I don't know why the arms looks so white, they are brighter than the legs but in the pic they seem like if I didn't do anything >.< it may be the scanner 
Here is another one with a contrast touch made in the PC, that's how the arms really look life >.< I Should make a mix between them so I would have the correct body and the right arms 



Spoiler

















IITS TIME... FOR THE BIG QUESTION! :vs_cool:

I'm making the same question as before. I want you to answer sincerely.

*What do you think he is thinking/feeling? When you look at him, are you able to perceive something? *

Any critique will be good recieved ^_^ Don't be afraid of pointing out mistakes, I like it but I know it has a lot :laugh:


----------



## karliejaye (Mar 31, 2015)

When I look at him I see someone struggling with internal demons. Very introspective, maybe even dissociating. I like it a lot. Very powerful (though vulnerable at the same time) position and expression.


----------



## Melody Jeoulex (Apr 29, 2015)

Ooohhh.. Getting better buddy!


----------



## TerryCurley (Jan 4, 2015)

The shading makes the picture come alive. This is a big step forward from the first one FanKi. 

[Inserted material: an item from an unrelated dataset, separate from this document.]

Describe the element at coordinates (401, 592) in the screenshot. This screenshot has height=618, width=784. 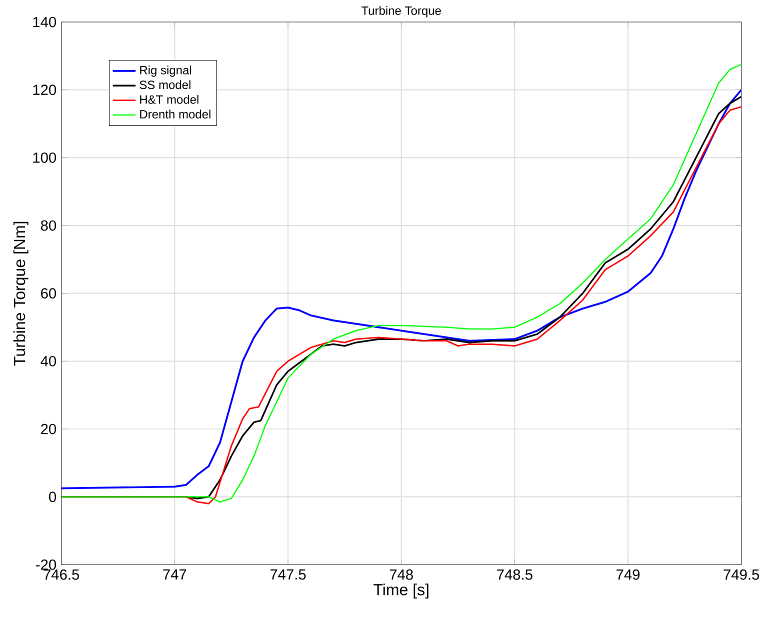
I see `x-axis-title: Time [s]` at that location.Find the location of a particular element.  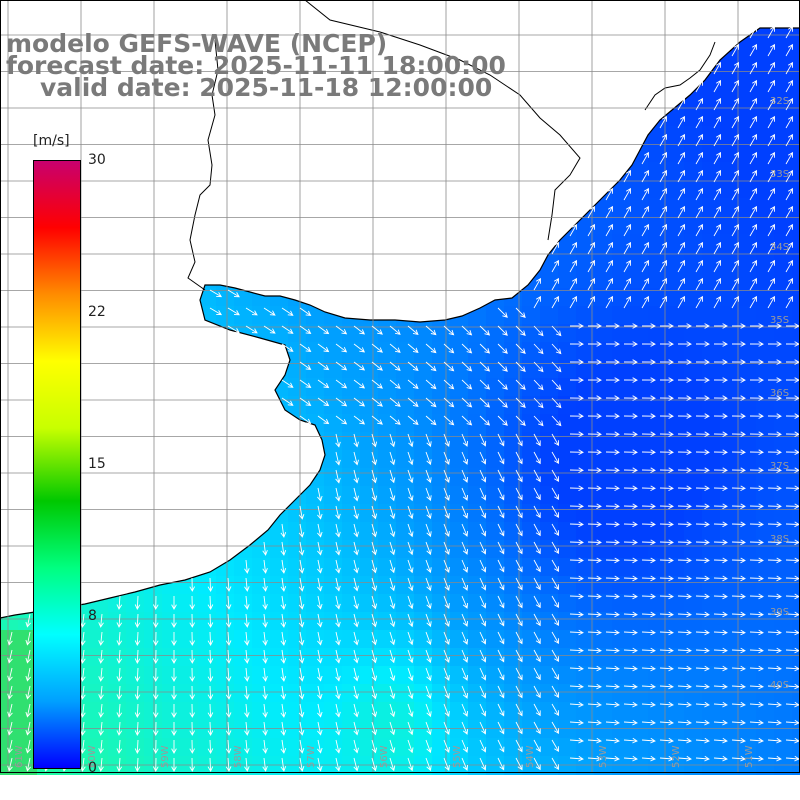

His eyes are very expressive, also his body language. In this one he comes across to me as angry and closing himself in from the outside world. It's so good. It is not easy to convey an emotion and you did it well.


----------



## Bushcraftonfire (Apr 22, 2015)

To me.. he looks like he is very frightened or worried about something


----------



## leighann (May 10, 2015)

I see determination ....angst. Your art improvement is blowing my mind, @FanKi!! Bravo!


----------



## Leo (Sep 24, 2015)

I see alot of fear especially in the eyes and how he is holding his arms 
I really think you did an amazing job on this both with the shading and portraying emotion ^_^


----------



## FanKi (Apr 23, 2015)

That's it! "Internal demons" Frightened, worried, fear, angst "closing himself in from the outside world"... that's exactly what I wanted!

Thanks to everyone =)


----------



## TerryCurley (Jan 4, 2015)

You definitely portrayed the emotion well. That is what good art is all about.


----------



## chanda95 (Apr 6, 2011)

You did a very nice job and especially so in capturing his emotions. You were able to convey the exact emotions you were hoping to convey and that is no small task. Great job!


----------



## Susan Mulno (Apr 13, 2015)

This is wonderful! You were green as the grass when you joined here and now you have already accomplished what other people have said is their most difficult challenge! A person with expression! Way to go!:encore::clap:


----------



## FanKi (Apr 23, 2015)

Thank you girls! 

Next challenge: Maybe my dog :O


----------